■ 記事の抜粋 ■
········
20010415

緊急経済対策
大銀行救済、倒産と失業増やす

実態はさらなる国民犠牲

税制経営研究所所長・谷山 治雄


 政府・与党三党は四月六日、「緊急経済対策」を決定した。これは、金融機関の抱える膨大な不良債権を二〜三年で処理することをめざしたものである。この政策が実施されれば、建設業などを中心に多数の中小企業が倒産し、労働者の雇用は奪われる。一方、大銀行は「銀行保有株式取得機構」に株式を買い取られ、株価で損失した場合は公的資金を活用するなど、手厚く保護される。国民各層が、生活と経営を守るために行動を起こすことが切実に求められている。「緊急経済対策」の狙いなどについて、谷山治雄・税制経営研究所所長に聞いた。

 政府が「緊急経済対策」としているものは、不良債権処理に二〜三年という期限を設定、大企業には一部債権放棄を行い、「株式取得機構」をつくって銀行保有株を買い取るなどの内容だ。

背景には米国の要求も

 なぜ、このような対策が出されてきたのか。ここには、政府や財界がいかにせっぱ詰まった状況にあるかということが表れている。
 まず、建設業界や不動産業などへの膨大な不良債権があり、いつ金融不安が起こっても不思議ではない。
········
(データセットからの記録)
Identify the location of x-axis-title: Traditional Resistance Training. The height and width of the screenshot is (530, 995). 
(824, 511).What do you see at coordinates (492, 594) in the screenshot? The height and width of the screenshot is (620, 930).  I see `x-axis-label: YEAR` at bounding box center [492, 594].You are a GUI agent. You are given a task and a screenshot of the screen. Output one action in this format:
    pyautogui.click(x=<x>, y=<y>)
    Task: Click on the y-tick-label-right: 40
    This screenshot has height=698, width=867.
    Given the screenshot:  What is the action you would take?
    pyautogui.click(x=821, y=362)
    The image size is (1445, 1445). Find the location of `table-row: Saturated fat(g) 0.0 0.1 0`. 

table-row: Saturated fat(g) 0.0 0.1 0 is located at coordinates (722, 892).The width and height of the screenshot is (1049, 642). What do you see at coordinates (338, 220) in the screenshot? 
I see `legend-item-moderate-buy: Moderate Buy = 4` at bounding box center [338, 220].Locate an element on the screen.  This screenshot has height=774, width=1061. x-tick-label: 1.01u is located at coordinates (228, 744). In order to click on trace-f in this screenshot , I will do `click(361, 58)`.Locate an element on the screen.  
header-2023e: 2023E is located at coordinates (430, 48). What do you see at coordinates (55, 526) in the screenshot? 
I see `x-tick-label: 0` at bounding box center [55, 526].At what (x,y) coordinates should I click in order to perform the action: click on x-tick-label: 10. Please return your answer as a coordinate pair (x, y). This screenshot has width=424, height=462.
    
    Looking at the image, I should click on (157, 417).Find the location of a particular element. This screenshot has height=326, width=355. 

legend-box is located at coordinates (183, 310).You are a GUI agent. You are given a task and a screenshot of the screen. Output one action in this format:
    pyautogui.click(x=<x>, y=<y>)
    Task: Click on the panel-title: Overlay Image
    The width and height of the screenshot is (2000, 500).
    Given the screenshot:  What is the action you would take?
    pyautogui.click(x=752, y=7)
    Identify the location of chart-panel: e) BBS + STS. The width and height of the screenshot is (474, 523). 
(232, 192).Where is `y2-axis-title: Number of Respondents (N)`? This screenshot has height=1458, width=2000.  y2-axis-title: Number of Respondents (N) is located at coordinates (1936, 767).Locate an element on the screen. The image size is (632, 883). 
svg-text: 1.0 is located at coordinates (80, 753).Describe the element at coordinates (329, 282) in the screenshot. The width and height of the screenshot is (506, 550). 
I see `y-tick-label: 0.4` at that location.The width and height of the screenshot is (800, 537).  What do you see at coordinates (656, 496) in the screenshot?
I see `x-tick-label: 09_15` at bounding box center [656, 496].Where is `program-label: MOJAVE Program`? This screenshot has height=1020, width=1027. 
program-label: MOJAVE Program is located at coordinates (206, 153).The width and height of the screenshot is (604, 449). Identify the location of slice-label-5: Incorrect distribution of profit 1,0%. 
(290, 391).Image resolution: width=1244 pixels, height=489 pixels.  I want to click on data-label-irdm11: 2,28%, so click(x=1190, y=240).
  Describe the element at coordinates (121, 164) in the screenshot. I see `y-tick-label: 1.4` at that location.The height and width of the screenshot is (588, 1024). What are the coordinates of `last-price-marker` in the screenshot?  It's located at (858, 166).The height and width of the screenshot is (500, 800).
········
■ 課題内容 ■
緊急経済対策についての記事から、「実態はさらなる国民犠牲」を含む語句で始まり「税制経営研究所所長に聞いた。」で終わる部分を、一字も変えずに書き写してください。 項目は記事とは別個の資料です。

■ 出力 ■
実態はさらなる国民犠牲

税制経営研究所所長・谷山 治雄


 政府・与党三党は四月六日、「緊急経済対策」を決定した。これは、金融機関の抱える膨大な不良債権を二〜三年で処理することをめざしたものである。この政策が実施されれば、建設業などを中心に多数の中小企業が倒産し、労働者の雇用は奪われる。一方、大銀行は「銀行保有株式取得機構」に株式を買い取られ、株価で損失した場合は公的資金を活用するなど、手厚く保護される。国民各層が、生活と経営を守るために行動を起こすことが切実に求められている。「緊急経済対策」の狙いなどについて、谷山治雄・税制経営研究所所長に聞いた。